Leurs ennemis n’avaient jamais laissé tomber les persécutions. Ils avaient
formé des « meutes de loups » pour chasser les saints ; ils avaient brûlé
les maisons à l’extérieur de Nauvoo, envoyant un flot de réfugiés dans la
ville ; ils avaient harcelé les Douze de poursuites judiciaires et
maintenant Nauvoo avait été transformée en atelier de construction de
chariots pour fuir la ville. Le déménagement de tout ce qu’ils possédaient
en vue du départ tout en continuant
à construire un temple absorba les saints cet hiver-là et le
manuscrit de Lucy fut naturellement relégué à l’arrière-plan.
Des années
avant la mort de Lucy, certains de ses effets furent laissés entre les
mains de son fils, William Smith, dont le manuscrit de cette histoire
rédigé par les Coray. Le document tomba entre les mains d’Isaac Sheen, qui
était à un moment donné membre de l’Église, au Michigan. Lorsque, en
septembre 1852, l’apôtre Orson Pratt partit en mission en Angleterre, il
rendit visite à M. Sheen sur sa route vers l’East et lorsque le manuscrit
lui fut montré, il l’acheta pour une certaine somme d’argent, l’emporta à
Liverpool où il fut publié sous sa direction en 1853, sans révision, sans
le consentement du président Young ni d’aucun des Douze et à leur insu
[1]. »
L’édition de 1853 de l’histoire de Lucy Smith fut appelée « Biographical
Sketches of Joseph Smith, the Prophet and His Progenitors for Many
Generations »
et suivait assez fidèlement le manuscrit révisé de Coray. Le livre eut
beaucoup de succès parmi les saints britanniques et en 1854 devint
disponible à Great Salt Lake City avec les éloges du Deseret News : « Ce
nouvel ouvrage très intéressant devrait être entre les mains de tous les
saints qui éprouvent ne serait-ce que le moindre intérêt pour l’histoire
de l’œuvre des derniers jours [2]. »
Mais George A. Smith, neveu de Lucy et historien de l’Église, avait
quelques réserves importantes concernant le livre. Dans une lettre datée
de 1859 à Solomon Mack, un autre neveu de Lucy, il fit part de ses
préoccupations, avançant l’idée que le « massacre choquant » de ses deux
fils avait affecté son intellect.

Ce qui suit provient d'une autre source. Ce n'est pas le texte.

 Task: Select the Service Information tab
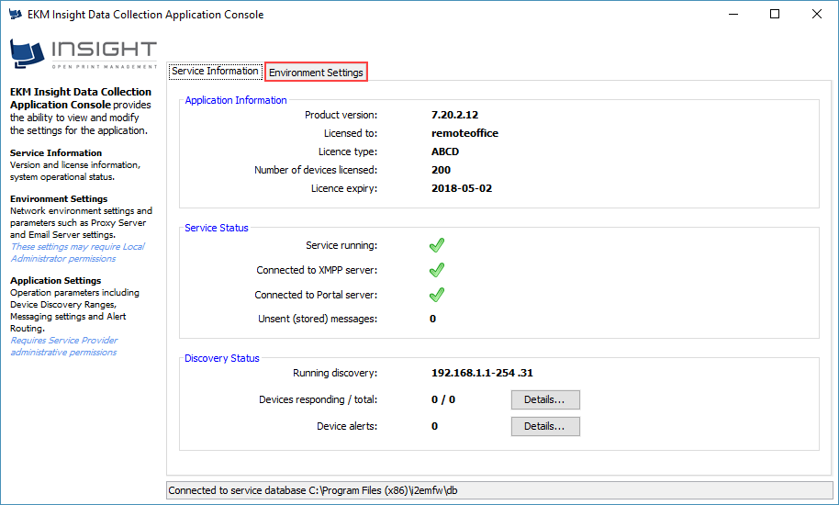coord(215,72)
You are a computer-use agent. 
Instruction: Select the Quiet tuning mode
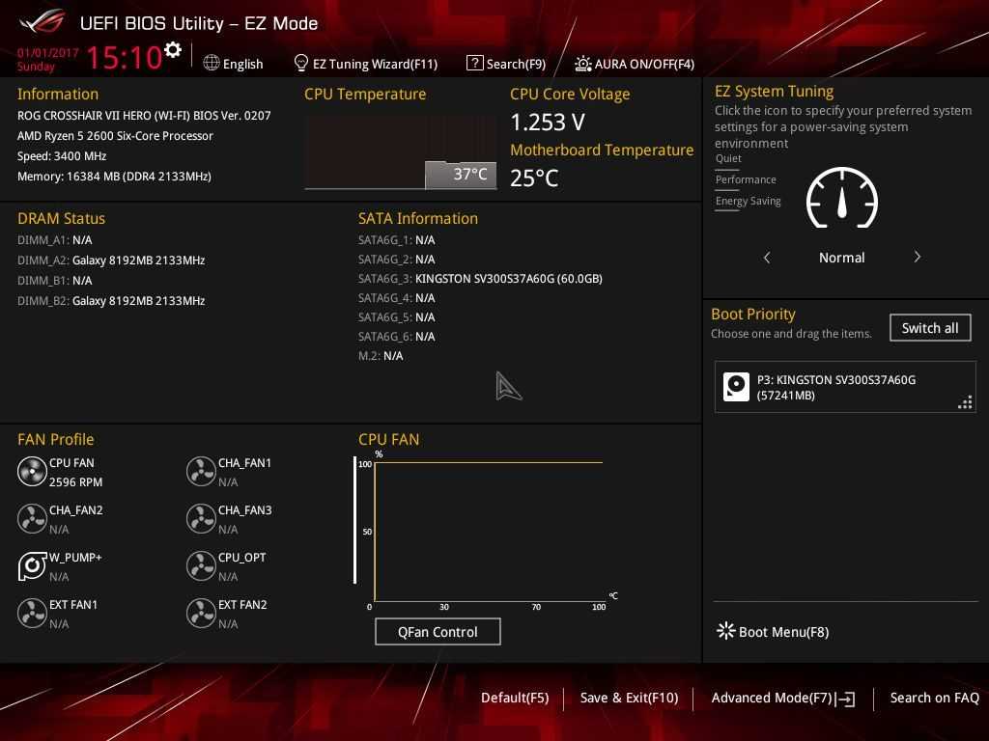pyautogui.click(x=728, y=158)
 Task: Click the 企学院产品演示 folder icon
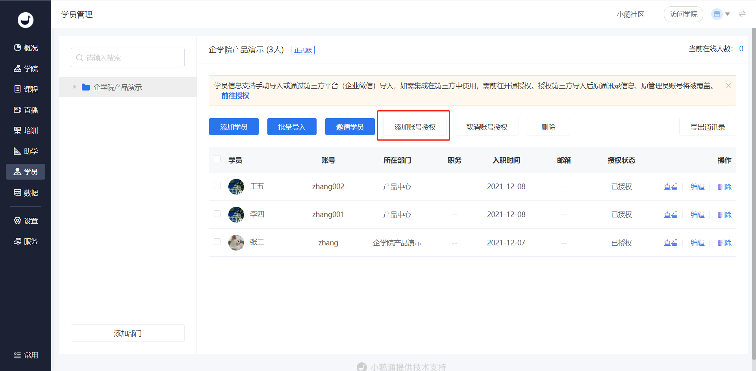86,87
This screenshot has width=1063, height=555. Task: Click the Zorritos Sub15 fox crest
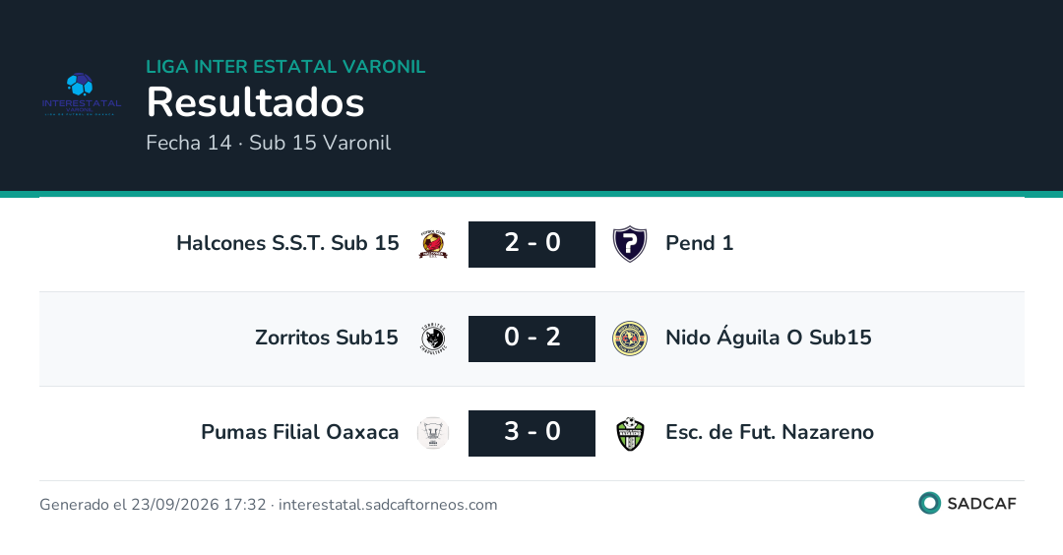[x=433, y=339]
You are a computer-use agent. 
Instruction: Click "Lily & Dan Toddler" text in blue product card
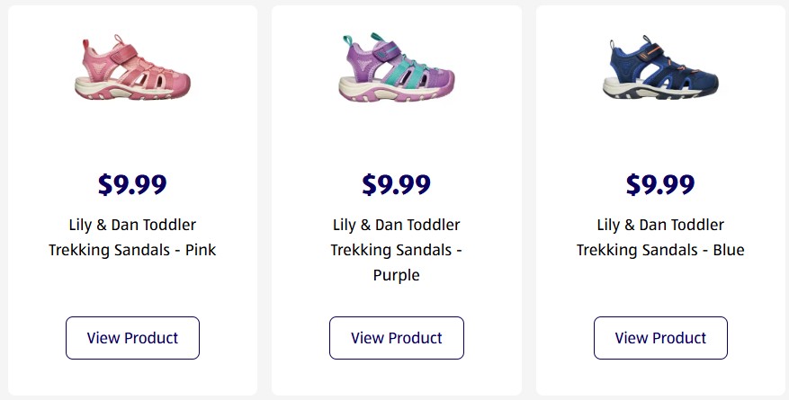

Il écrivit : « Bien qu’elle ait enduré
ces privations d’une manière vraiment étonnante pour ses amis, nous ne
devons pas nous dissimuler que ces coups terribles ont eu un impact
visible sur ses facultés intellectuelles
aussi bien que sur sa force physique... Au cours des quinze
dernières années, elle a embrouillé considérablement les événements... Je
serais heureux de connaître ton opinion sur l’histoire de maman Smith sur
sa famille, dans la mesure où tu es au courant [3]. »
Brigham Young et ses conseillers a exprimèrent des réserves semblables,
disant que lorsque l’histoire fut écrite, « maman Smith avait soixante-dix
ans et perdait la mémoire. » Ils pensaient que « son esprit avait subi
plusieurs chocs graves » et que « par conséquent, elle n’arrivait plus à
se rappeler correctement quoi que ce soit de ce qui s’était passé [4]. »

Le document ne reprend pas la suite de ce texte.